B. The Coercion of Legalism – v. 2
- Then “He saw a poor widow putting in two copper coins” – likely not celebrated or even noted.
- This is the seventh and final widow mentioned by Luke – a demographic for which he shows particular tenderness as would be expected by the godly.
- She is identified as “poor” [πενιχρός] – indicating that this widow was needy – and ought to have been cared for.
- Yet, because of the coercion of the leadership, felt compelled to give these “two copper coins” [λεπτός] – a reference to a coin valued at 1/128th of a denarius.
- If a denarius was one day of average pay, at $15 per hour for 8 hours – it would be worth $120 – dividing that by 128 = .93 x 2 = $1.86.
- The context demonstrates for us that this is a heart-breaking event – not at all celebrated by Jesus but grieved over by Him as He sees the “devouring” of a widow’s house before his very eyes.
III. The Oppression of False Religion – 21:3-4
A. The Desperation of the Oppressed - v. 3
- Jesus does not applaud what this widow did – as she was following the false religious system that He was denouncing - that such sacrifice would place her into God’s blessing.
- He merely compares the level of sacrifice that the religious leadership had driven this woman to perform – “And He said, ‘Truly I say to you, this poor widow put in more than all of them;’”
- This text should never be used to coerce people on how they ought to give – “See how she gave and how Jesus noticed it – He’ll notice if you give sacrificially as well.”
- No! Jesus is indicting the false religion that caused a widow to do such a thing!
- Notice the difference between the state of the “poor widow” in v. 2 and the “poor widow” in v. 3:
- “χήραν πενιχρὰν” – refers to a widow who is in need
- “ἡ χήρα αὕτη ἡ πτωχὴ” – refers to a widow who has become a beggar.
- She literally gave everything she had left so that she was penniless – “the Old Testament commanded that widows be cared for, … but the religious leaders set aside those commands for the sake of their traditions (and their greed)” – stripping this woman of all she had to line their pockets.
- This is clearly the opposite of “pure religion” – cp. James 1:27; Isaiah 1:23.
B. The Despicability of the Oppressors – v. 4
- Jesus denounces them saying: “… for they all out of their surplus put into the offering; but she out of her poverty put in all that she had to live on.”
- “surplus” [περισσεύω] – describes a person who has “more than enough” or that which “overflows.”
- This is contrasted with what they demanded of a poor widow who was called upon to give “out of her poverty” [ὑστέρημα] – a term that describes “the lack of what is needed” – and Jesus goes further – “the lack of what is needed ‘to live on.’”
- False religion always seeks to fleece people of their resources – (Illustration: Dellena’s former pastor)
- This is the very action that caused the eye-opening questioning of the Roman Catholic church during the campaign by a man named Johann Tetzel in 1517 who traveled through Germany selling “indulgences” in order to fund the construction of the Sistine Chapel in the Vatican in Rome – claiming that a gift would liberate loved ones from purgatory and the more given the earlier the freedom to enter heaven.
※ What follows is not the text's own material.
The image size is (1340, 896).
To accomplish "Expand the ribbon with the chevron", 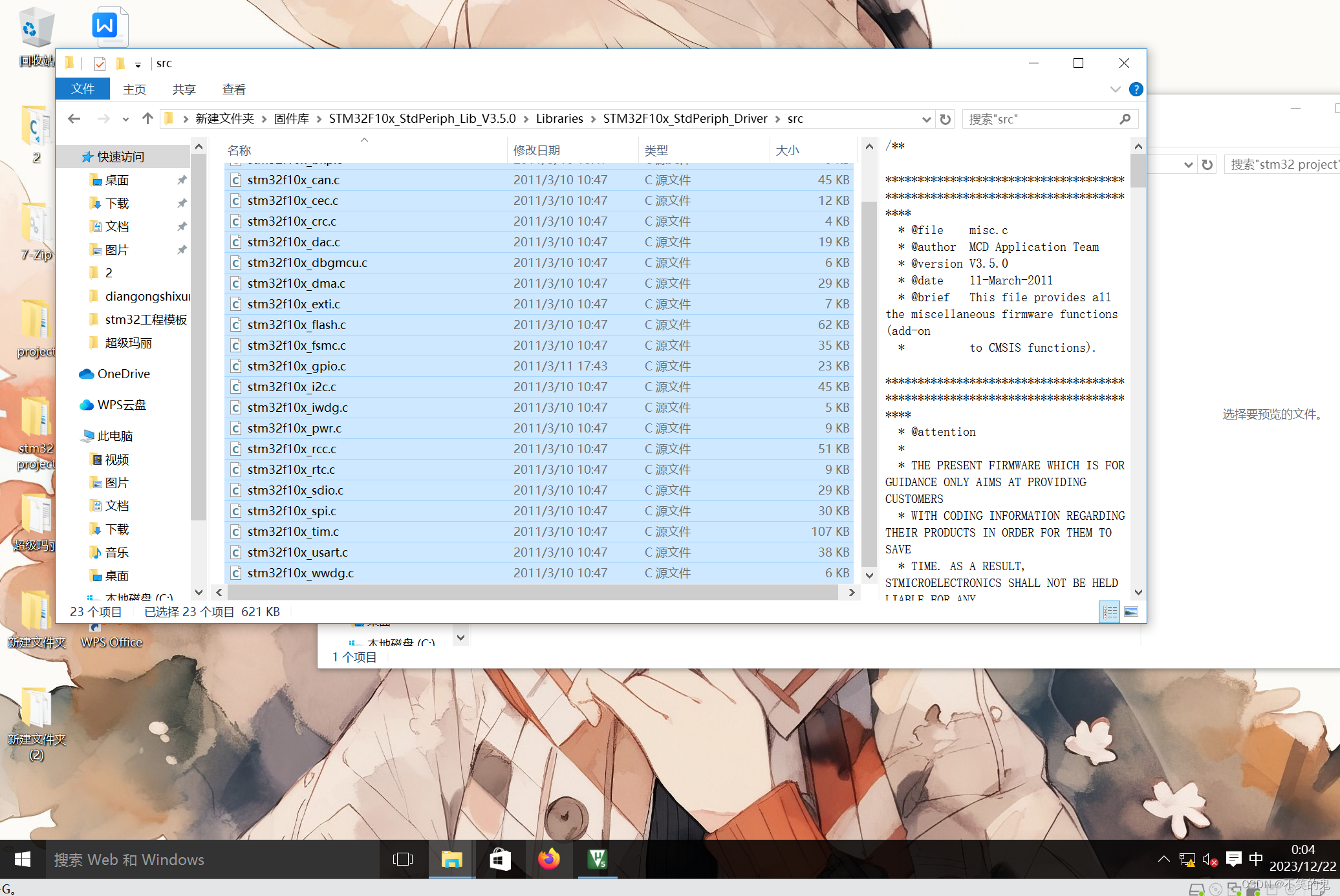I will [1115, 89].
- Martin Luther’s reaction to such an abuse by the false religious system of Rome sparked the Reformation.
- Jesus had a similar response to the false religious system of the chief priests that caused Him to denounce them and ultimately to cast them off into judgement that continues to this very day – as prophesied in the next section of Luke.
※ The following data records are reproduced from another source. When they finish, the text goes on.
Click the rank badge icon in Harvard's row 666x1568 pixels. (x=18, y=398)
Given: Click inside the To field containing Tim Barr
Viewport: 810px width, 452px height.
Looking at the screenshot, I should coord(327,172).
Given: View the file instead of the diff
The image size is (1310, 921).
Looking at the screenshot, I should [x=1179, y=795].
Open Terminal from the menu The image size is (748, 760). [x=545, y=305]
Thinking that one can gain favor with God by means of personal sacrifice renders the work of Christ to be only partial.
Such legalism constantly seeks a place in all of our hearts – therefore Jesus warns us.
Realizing you need to be saved but seeking to do it yourself results in “greater condemnation” because of how it demeans Christ.
Resist doing righteous deeds in order to be noticed by others – we have one Lord and we must serve Him alone.
Salvation is not accomplished by “works of righteousness,” but only through personal faith in Jesus Christ – He alone can reconcile you to God by means of His work on your behalf on the cross where He died for your sins and rose from the dead to give you life.